## AVAILABLE DATA
[Start of section]

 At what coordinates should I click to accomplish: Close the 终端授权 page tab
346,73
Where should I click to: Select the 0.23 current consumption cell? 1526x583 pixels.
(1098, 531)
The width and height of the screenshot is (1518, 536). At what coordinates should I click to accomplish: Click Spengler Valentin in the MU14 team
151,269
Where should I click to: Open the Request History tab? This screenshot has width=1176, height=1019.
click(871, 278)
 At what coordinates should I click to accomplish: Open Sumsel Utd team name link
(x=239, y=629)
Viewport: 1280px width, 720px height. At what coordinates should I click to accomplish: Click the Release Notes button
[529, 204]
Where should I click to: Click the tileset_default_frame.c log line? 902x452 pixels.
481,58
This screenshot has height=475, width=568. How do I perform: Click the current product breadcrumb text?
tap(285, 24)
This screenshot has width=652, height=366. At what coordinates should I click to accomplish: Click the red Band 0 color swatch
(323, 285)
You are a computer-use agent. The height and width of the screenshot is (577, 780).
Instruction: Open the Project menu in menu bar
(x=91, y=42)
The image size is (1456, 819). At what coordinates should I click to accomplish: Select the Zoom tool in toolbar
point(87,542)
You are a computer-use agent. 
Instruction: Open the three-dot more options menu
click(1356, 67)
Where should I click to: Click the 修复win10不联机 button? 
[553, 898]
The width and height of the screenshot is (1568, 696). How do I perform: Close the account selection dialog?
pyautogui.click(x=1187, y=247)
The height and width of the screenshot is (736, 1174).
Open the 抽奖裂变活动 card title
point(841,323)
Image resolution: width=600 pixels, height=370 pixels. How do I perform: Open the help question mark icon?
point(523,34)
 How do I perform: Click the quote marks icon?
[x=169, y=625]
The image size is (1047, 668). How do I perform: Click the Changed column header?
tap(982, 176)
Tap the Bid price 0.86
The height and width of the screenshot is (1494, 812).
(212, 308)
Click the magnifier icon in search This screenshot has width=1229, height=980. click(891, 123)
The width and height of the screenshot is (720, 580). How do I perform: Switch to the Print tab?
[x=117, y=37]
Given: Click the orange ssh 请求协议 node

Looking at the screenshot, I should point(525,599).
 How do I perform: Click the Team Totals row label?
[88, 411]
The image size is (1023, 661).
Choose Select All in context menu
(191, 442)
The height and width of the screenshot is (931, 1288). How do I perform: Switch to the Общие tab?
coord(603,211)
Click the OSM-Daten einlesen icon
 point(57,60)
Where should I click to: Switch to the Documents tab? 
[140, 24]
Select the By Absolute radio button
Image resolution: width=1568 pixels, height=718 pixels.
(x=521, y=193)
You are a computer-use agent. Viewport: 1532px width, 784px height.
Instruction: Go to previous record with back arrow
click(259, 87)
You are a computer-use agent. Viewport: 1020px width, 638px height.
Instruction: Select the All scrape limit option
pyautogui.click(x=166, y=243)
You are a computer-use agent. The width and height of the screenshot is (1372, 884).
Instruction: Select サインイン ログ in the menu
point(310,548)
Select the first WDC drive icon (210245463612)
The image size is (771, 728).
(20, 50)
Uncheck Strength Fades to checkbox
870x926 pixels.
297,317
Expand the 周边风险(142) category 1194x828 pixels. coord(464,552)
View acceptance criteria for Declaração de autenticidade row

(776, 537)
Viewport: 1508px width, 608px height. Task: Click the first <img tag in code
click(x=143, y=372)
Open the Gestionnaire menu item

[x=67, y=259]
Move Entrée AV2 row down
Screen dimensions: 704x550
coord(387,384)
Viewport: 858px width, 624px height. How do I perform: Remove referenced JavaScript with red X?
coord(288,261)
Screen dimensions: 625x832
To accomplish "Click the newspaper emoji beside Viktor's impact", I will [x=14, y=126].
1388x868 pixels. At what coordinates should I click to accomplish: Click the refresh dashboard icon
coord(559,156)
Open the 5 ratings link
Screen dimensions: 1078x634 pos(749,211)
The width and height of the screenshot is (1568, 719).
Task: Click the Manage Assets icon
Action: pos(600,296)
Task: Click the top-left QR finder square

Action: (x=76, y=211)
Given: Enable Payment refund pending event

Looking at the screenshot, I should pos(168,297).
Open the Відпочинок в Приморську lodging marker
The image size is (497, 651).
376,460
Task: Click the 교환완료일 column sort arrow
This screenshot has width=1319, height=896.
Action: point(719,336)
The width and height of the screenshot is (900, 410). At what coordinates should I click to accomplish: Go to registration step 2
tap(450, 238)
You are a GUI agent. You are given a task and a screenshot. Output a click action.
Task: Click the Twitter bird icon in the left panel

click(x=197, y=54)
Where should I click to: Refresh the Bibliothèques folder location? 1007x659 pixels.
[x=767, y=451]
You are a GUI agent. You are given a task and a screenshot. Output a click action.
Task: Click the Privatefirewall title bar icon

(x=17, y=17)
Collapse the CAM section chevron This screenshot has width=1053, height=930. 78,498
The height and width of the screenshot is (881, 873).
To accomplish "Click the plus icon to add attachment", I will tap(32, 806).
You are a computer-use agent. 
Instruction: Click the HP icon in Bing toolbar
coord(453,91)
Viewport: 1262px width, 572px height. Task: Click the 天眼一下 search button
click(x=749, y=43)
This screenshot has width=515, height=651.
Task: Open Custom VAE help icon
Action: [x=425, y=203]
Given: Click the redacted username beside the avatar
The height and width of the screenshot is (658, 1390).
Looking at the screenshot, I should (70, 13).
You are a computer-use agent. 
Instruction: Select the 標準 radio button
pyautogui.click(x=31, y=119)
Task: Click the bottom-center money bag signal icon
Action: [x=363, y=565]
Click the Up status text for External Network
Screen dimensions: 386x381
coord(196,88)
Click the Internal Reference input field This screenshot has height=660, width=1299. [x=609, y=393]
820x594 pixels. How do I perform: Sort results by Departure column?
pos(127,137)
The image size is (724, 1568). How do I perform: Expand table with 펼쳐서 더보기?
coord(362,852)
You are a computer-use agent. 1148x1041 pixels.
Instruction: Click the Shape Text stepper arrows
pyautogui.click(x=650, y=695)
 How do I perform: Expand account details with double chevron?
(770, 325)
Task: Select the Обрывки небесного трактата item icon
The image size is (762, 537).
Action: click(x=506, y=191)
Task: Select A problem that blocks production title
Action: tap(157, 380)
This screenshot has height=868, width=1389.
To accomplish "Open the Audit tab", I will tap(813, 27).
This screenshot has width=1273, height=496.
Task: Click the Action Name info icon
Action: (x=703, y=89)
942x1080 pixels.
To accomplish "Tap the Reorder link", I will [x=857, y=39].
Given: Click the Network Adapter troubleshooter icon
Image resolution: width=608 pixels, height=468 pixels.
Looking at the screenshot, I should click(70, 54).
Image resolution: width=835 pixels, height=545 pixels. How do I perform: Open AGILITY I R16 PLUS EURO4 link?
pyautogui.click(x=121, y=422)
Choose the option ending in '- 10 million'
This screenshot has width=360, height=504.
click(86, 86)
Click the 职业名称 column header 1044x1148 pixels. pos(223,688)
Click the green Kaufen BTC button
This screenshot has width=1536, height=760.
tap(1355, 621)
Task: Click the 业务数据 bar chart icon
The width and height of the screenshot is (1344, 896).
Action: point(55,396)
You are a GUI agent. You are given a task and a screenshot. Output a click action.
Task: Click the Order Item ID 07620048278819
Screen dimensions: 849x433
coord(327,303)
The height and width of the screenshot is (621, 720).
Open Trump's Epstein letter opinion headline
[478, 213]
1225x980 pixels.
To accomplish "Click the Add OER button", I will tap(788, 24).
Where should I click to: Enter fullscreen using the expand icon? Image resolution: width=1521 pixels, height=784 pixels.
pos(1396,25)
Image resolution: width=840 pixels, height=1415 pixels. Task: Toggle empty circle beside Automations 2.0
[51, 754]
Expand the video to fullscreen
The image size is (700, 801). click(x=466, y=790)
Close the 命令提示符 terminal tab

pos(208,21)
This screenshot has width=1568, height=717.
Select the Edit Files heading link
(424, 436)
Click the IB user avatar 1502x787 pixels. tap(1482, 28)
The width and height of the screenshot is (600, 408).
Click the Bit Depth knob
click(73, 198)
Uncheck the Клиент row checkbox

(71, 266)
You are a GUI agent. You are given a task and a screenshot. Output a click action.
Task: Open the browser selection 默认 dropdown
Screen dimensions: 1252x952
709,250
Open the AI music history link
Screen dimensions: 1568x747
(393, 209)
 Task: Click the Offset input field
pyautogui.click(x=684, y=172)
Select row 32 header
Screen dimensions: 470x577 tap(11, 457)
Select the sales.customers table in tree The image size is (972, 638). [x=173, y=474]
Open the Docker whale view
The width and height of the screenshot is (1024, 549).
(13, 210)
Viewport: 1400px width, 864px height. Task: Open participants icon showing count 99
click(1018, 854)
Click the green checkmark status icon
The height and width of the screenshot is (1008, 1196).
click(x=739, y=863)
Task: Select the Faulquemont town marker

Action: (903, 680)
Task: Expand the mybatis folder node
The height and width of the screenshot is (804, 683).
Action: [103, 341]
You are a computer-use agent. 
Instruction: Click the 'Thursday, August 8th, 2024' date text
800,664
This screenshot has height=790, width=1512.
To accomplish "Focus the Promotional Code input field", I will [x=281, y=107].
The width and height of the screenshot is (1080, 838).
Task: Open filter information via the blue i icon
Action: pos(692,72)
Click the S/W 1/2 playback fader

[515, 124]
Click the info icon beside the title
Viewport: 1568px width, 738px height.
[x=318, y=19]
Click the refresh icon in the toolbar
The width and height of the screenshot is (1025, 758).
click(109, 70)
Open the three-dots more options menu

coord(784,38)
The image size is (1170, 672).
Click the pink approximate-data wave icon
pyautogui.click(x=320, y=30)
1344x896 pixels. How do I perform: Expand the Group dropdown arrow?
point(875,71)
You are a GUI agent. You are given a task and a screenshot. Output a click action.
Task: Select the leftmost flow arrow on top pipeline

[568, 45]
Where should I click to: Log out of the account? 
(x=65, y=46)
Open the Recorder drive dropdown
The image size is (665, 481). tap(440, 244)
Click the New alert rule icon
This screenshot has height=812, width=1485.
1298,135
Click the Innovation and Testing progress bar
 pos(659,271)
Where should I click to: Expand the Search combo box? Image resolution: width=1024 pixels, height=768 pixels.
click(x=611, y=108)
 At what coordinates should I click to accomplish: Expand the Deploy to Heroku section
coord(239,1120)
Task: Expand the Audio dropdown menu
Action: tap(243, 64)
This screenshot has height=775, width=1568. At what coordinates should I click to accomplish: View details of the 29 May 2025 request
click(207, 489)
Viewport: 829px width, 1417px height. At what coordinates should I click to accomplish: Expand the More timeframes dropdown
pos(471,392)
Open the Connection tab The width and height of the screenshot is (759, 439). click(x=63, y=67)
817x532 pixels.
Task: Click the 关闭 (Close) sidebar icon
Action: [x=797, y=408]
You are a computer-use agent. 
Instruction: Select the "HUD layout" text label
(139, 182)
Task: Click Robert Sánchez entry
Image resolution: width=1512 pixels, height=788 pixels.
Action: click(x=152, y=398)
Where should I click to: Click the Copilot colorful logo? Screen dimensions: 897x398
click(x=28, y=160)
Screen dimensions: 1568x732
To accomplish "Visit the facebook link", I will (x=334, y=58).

[End of section]

The response must hold only the lines above from the line with "Click the 职业名称" through the line with "1225x980 pixels.", each copied exactly, both ends kept.

## ANSWER BOX
Click the 职业名称 column header 1044x1148 pixels. pos(223,688)
Click the green Kaufen BTC button
This screenshot has width=1536, height=760.
tap(1355, 621)
Task: Click the 业务数据 bar chart icon
The width and height of the screenshot is (1344, 896).
Action: point(55,396)
You are a GUI agent. You are given a task and a screenshot. Output a click action.
Task: Click the Order Item ID 07620048278819
Screen dimensions: 849x433
coord(327,303)
The height and width of the screenshot is (621, 720).
Open Trump's Epstein letter opinion headline
[478, 213]
1225x980 pixels.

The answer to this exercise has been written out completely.